Background and objective
Rosacea is a chronic acneiform skin disorder in which impaired skin barrier function can lead to sensitization to allergens. We aimed to analyze contact allergies in our patients with rosacea.
Material and methods
Retrospective cohort study of all patients who underwent patch testing in our skin allergy clinic between May 1991 and May 2019.
A total of 200 patients with rosacea were referred to our clinic for patch testing during the study period; they represented 2.1% of all patch tested patients in the period. Eighty-one percent were women (mean age, 44.7years).

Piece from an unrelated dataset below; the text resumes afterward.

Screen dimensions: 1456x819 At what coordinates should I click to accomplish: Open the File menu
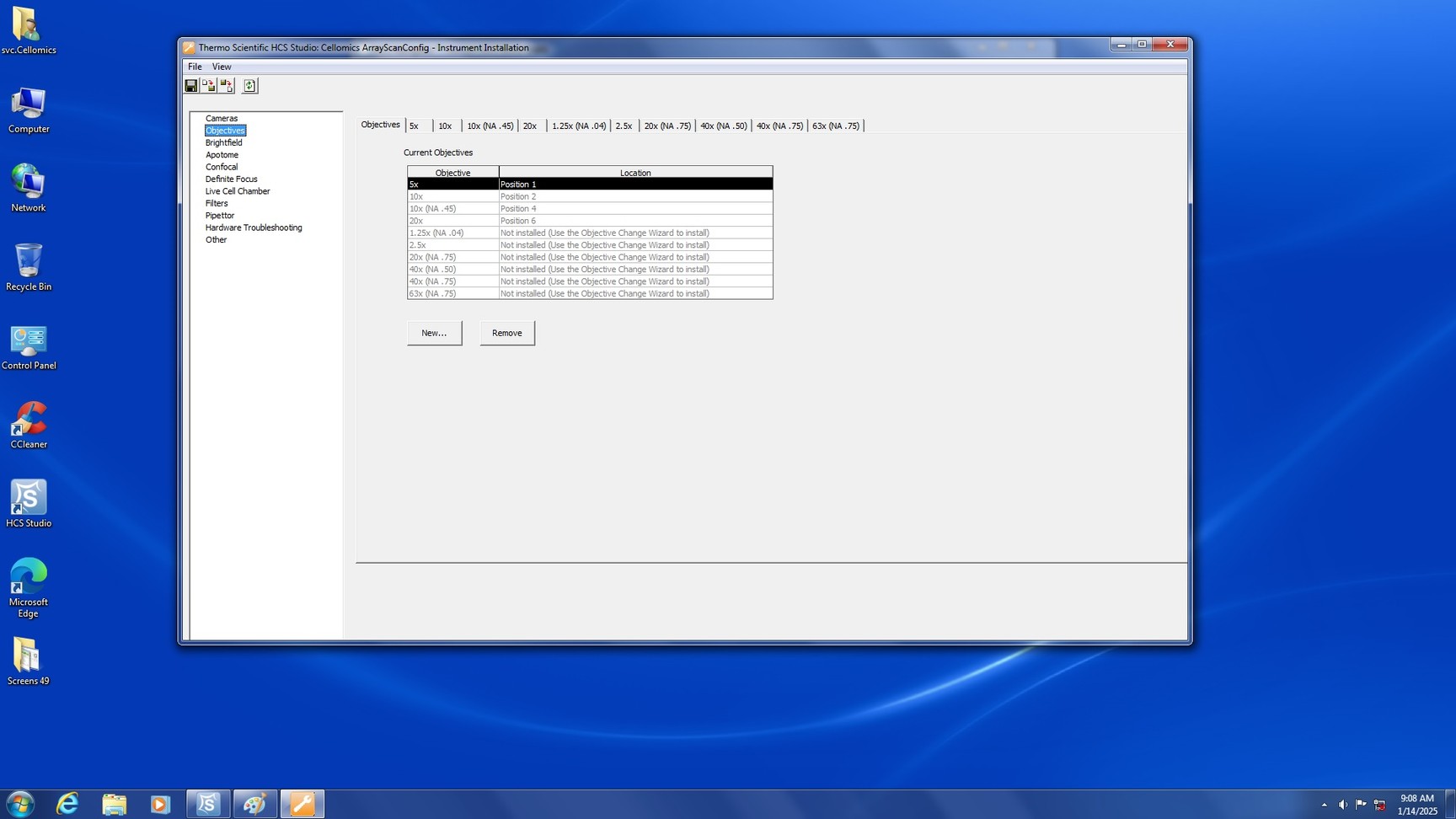click(195, 67)
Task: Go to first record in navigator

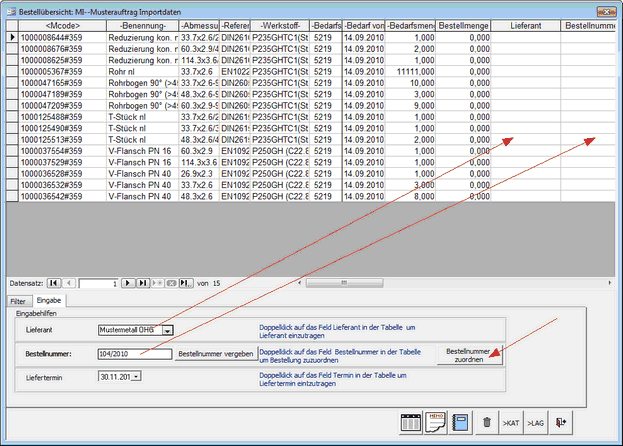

At least 1 positive patch test was recorded for 46.5%; 15% were of current relevance. The most frequent positive reaction was to nickel (26%), followed by cobalt chloride (6.5%), isothiazolinones (6%), p-phenylenediamine (5.5%), fragrance mix II (5%), and thimerosal (3.5%). The most common currently relevant patch test reactions were to isothiazolinones in 10 of the 200 patients (5%); to phenylenediamine, fragrance mix II, and toluensulfonamide formaldehyde resin in 4 patients (2%) each; and to tixocortol and fragrance mix I in 2 patients (1%) each. The allergen groups most often implicated were metals (of current relevance in 12.6%) and drugs (of current relevance in 25.8%). Preservatives and fragrances were the next most common allergen groups, and 70.8% and 43.7% of the positive reactions in these groups, respectively, were of current relevance. Cosmetics were the most frequent source of sensitization, followed by topical medications—notably corticosteroids and antifungal agents.
We emphasize the high prevalence of allergic contact dermatitis in patients with rosacea, a finding which supports patch testing, especially if eruptions worsen when these patients use cosmetics and topical medications.